6. Prepare a contact-information sheet. Leave this important document with family members who are staying behind. The contact sheet should include the names, addresses, phone numbers, faxes and email addresses for the following: your travel agent, the hotels where you’ll be staying with the dates you check in and out, flight information, and the name of your travel insurance company. Many travel agents will prepare this for you.  In addition, enclose a copy of the contact sheet in the front zipper compartment of any checked suitcases in case your bags are delayed. It's also a good idea to make photocopies of your passport and credit cards for family members.

7. Carefully select the items to go in your carry-on bag. Make sure to pack a change of clothes and important items, such as your prescription medications (make sure they are in their original containers). Along with your wallet, always keep your passport on your person when traveling. Do not pack aerosol sprays or sharp objects such as nail scissors or razors.  Include a small disposable camera and a pair of binoculars.  Streamline your cosmetic bag by cutting down on any unnecessary supplies.  Don't forget a good paperback!

8. Think twice before packing your hair dryer.
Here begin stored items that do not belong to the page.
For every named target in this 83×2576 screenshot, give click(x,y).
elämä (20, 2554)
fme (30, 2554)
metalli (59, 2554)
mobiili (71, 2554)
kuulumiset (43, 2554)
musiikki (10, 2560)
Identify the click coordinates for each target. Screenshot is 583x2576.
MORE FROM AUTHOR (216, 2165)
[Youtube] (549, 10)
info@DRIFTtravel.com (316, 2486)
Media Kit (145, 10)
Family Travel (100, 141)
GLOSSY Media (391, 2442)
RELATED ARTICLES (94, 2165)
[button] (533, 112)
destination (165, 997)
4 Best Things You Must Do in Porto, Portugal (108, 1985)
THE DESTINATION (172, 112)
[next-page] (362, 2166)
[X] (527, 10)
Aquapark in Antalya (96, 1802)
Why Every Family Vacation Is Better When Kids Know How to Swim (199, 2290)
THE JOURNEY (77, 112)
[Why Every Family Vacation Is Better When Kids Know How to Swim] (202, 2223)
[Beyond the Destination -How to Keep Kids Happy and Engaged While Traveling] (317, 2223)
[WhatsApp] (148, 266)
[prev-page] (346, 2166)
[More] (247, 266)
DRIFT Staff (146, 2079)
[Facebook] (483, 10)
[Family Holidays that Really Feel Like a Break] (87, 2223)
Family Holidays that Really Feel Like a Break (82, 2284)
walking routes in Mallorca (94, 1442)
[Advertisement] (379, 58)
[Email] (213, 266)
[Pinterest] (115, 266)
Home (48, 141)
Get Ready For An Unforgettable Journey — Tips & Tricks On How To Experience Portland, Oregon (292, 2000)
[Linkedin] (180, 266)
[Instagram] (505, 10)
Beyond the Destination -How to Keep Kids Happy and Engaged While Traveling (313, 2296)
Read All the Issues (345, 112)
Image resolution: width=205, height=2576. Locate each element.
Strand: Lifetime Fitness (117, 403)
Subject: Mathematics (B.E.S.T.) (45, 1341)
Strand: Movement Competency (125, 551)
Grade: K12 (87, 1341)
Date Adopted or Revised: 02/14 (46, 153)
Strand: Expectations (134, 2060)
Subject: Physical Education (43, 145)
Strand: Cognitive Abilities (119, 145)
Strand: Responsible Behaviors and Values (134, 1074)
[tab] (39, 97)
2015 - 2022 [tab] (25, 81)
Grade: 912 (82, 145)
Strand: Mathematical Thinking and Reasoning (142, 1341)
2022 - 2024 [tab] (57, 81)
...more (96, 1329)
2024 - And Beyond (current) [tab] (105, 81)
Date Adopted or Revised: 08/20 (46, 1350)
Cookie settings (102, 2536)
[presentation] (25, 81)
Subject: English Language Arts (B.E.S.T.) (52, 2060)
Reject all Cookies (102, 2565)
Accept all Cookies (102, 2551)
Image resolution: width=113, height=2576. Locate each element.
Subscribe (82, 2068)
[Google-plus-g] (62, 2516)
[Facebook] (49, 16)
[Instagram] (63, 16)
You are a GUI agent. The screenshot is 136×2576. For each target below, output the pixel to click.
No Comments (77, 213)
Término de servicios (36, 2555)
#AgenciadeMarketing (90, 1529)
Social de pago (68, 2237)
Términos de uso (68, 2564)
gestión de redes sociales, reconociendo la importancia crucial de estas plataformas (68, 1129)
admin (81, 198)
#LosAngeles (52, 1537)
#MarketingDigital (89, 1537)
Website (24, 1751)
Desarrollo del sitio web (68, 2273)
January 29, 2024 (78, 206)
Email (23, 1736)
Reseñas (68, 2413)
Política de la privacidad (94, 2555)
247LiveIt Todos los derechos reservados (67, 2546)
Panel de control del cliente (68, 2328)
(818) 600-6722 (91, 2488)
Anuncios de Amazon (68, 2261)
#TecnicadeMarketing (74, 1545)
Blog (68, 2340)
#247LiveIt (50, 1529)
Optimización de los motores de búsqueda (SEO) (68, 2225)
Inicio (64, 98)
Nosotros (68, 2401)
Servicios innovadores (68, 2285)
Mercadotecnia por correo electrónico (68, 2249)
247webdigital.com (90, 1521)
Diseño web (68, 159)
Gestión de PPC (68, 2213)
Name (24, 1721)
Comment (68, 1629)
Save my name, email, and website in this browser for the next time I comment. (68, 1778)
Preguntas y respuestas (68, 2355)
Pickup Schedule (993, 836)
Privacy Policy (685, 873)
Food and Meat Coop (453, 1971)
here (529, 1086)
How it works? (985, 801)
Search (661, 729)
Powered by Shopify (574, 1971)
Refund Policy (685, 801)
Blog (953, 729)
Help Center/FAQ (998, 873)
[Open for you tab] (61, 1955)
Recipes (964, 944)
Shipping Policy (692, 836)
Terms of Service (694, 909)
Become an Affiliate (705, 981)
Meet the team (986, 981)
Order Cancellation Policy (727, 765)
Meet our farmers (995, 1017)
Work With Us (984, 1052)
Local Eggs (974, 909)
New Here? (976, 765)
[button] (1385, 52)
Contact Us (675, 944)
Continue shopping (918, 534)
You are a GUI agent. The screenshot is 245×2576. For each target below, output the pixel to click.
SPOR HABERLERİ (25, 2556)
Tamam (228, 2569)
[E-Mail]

If you plan to use any electrical appliances while away, (hair dryers, curling irons, etc.) bear in mind that European voltage is twice that of American 110, and their outlets are different.  Most electronic items purchased in the US will need a power converter and adapter in order to work properly in Europe.  Hair dryers can be particularly tricky as they require a great deal of power and have been known to blow fuses in older, small hotels. If you can't live without your hair dryer, consider buying an inexpensive one in Europe or check and see if your hotel provides them.

9. Consider communications overseas.  Unfortunately, European cell phones operate on a different network than the US, so your cell phone will not work unless you have made special arrangements.  Most service providers offer service in Europe, but you will most likely have to pay an additional fee to have the service activated and pay expensive per-minute-usage charges.  Check with your cell phone provider for details concerning your individual plan.  It is also possible to rent cell phones that will work throughout Europe, a service which many overseas rental companies offer.

10. Start early!  Make a list before leaving home to remind yourself to cancel newspaper delivery, arrange for pet care, and to ask the post office to hold mail.   Make photocopies of your passport and credit cards to leave with family members or friends so they can help expedite replacement should they become lost or stolen. Be sure to set timers on lights, both upstairs and down, and check them before you leave to make sure they work.  It's also a good idea to notify your neighbors that you will be away so they can keep an eye on the house during your absence.